» Exercise brief:
What is needed is an exact copy of the records below, minus any pictures.

Stored records
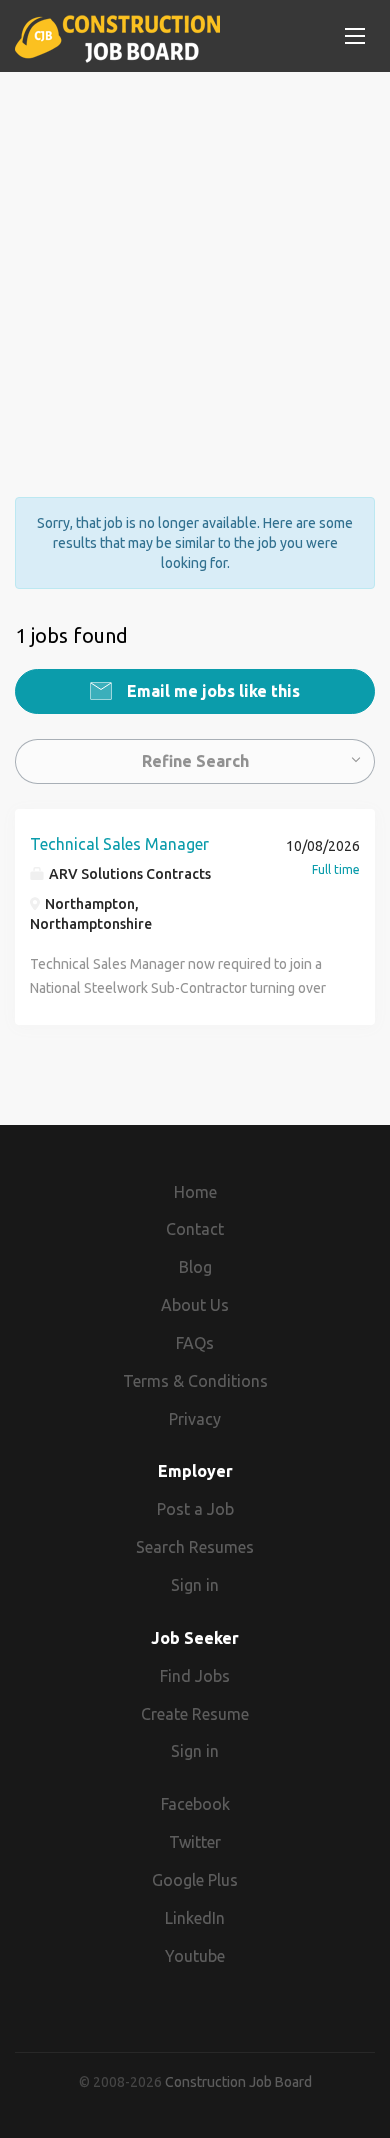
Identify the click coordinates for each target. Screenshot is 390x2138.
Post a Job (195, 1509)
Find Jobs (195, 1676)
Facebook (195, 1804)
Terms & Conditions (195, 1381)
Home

» Output for this task:
Identify the click coordinates for each target. Screenshot is 390x2138.
Post a Job (195, 1509)
Find Jobs (195, 1676)
Facebook (195, 1804)
Terms & Conditions (195, 1381)
Home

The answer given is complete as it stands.